아래 원본 목록의 모든 줄을 한 글자도 바꾸지 말고 그대로 다시 적어 주세요.

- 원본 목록
------------------------------------------------
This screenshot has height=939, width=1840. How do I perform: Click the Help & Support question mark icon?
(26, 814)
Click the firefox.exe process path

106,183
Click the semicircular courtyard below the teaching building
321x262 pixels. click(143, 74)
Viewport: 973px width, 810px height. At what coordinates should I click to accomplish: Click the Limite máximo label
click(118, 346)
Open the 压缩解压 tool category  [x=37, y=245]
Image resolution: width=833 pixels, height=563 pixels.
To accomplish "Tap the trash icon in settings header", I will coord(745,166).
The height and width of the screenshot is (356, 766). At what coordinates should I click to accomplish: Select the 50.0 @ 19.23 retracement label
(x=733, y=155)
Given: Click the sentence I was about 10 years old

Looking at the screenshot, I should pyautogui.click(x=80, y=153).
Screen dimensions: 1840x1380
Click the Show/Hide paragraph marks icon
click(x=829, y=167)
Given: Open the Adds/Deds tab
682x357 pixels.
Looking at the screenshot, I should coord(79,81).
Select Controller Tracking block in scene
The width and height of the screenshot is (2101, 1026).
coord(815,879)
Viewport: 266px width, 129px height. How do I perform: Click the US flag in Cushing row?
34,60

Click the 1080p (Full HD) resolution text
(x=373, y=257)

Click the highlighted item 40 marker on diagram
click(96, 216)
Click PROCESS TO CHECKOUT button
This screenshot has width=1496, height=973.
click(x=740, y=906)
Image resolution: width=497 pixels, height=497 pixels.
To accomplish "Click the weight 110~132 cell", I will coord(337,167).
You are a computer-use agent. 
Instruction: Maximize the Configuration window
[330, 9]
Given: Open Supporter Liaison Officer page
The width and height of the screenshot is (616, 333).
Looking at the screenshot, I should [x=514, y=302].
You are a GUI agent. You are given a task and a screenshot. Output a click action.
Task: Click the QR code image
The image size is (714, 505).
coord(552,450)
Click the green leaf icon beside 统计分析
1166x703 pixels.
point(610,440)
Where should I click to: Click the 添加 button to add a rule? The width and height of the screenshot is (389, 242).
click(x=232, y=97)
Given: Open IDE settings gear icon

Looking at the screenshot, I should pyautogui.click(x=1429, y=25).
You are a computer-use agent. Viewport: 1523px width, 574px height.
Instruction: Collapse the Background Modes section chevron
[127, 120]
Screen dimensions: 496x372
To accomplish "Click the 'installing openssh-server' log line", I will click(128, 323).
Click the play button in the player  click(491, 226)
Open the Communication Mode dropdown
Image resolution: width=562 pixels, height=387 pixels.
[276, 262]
------------------------------------------------
- 풀이
This screenshot has height=939, width=1840. How do I perform: Click the Help & Support question mark icon?
(26, 814)
Click the firefox.exe process path

106,183
Click the semicircular courtyard below the teaching building
321x262 pixels. click(143, 74)
Viewport: 973px width, 810px height. At what coordinates should I click to accomplish: Click the Limite máximo label
click(118, 346)
Open the 压缩解压 tool category  [x=37, y=245]
Image resolution: width=833 pixels, height=563 pixels.
To accomplish "Tap the trash icon in settings header", I will coord(745,166).
The height and width of the screenshot is (356, 766). At what coordinates should I click to accomplish: Select the 50.0 @ 19.23 retracement label
(x=733, y=155)
Given: Click the sentence I was about 10 years old

Looking at the screenshot, I should pyautogui.click(x=80, y=153).
Screen dimensions: 1840x1380
Click the Show/Hide paragraph marks icon
click(x=829, y=167)
Given: Open the Adds/Deds tab
682x357 pixels.
Looking at the screenshot, I should coord(79,81).
Select Controller Tracking block in scene
The width and height of the screenshot is (2101, 1026).
coord(815,879)
Viewport: 266px width, 129px height. How do I perform: Click the US flag in Cushing row?
34,60

Click the 1080p (Full HD) resolution text
(x=373, y=257)

Click the highlighted item 40 marker on diagram
click(96, 216)
Click PROCESS TO CHECKOUT button
This screenshot has width=1496, height=973.
click(x=740, y=906)
Image resolution: width=497 pixels, height=497 pixels.
To accomplish "Click the weight 110~132 cell", I will coord(337,167).
You are a computer-use agent. 
Instruction: Maximize the Configuration window
[330, 9]
Given: Open Supporter Liaison Officer page
The width and height of the screenshot is (616, 333).
Looking at the screenshot, I should [x=514, y=302].
You are a GUI agent. You are given a task and a screenshot. Output a click action.
Task: Click the QR code image
The image size is (714, 505).
coord(552,450)
Click the green leaf icon beside 统计分析
1166x703 pixels.
point(610,440)
Where should I click to: Click the 添加 button to add a rule? The width and height of the screenshot is (389, 242).
click(x=232, y=97)
Given: Open IDE settings gear icon

Looking at the screenshot, I should pyautogui.click(x=1429, y=25).
You are a computer-use agent. Viewport: 1523px width, 574px height.
Instruction: Collapse the Background Modes section chevron
[127, 120]
Screen dimensions: 496x372
To accomplish "Click the 'installing openssh-server' log line", I will click(128, 323).
Click the play button in the player  click(491, 226)
Open the Communication Mode dropdown
Image resolution: width=562 pixels, height=387 pixels.
[276, 262]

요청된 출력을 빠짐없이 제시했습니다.